▶ Task goal
Make an exact copy of all the records that follow, apart from the pictures.
#####
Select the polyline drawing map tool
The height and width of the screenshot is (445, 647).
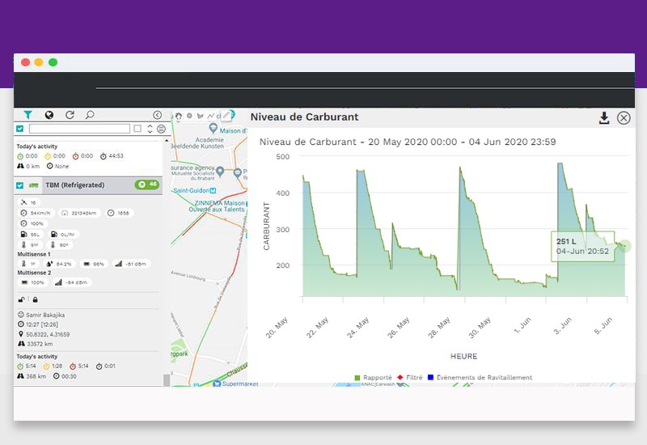coord(211,116)
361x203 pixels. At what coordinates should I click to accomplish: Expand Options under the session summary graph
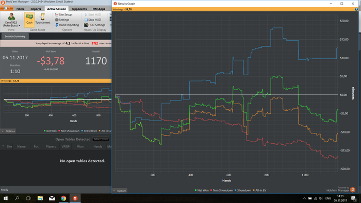tap(8, 131)
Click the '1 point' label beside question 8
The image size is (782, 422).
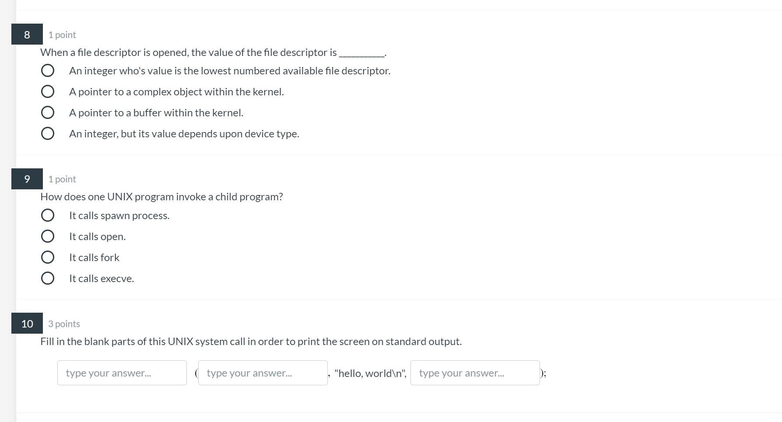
#####
▶ Problem solution
Select the polyline drawing map tool
The height and width of the screenshot is (445, 647).
coord(211,116)
361x203 pixels. At what coordinates should I click to accomplish: Expand Options under the session summary graph
tap(8, 131)
Click the '1 point' label beside question 8
The image size is (782, 422).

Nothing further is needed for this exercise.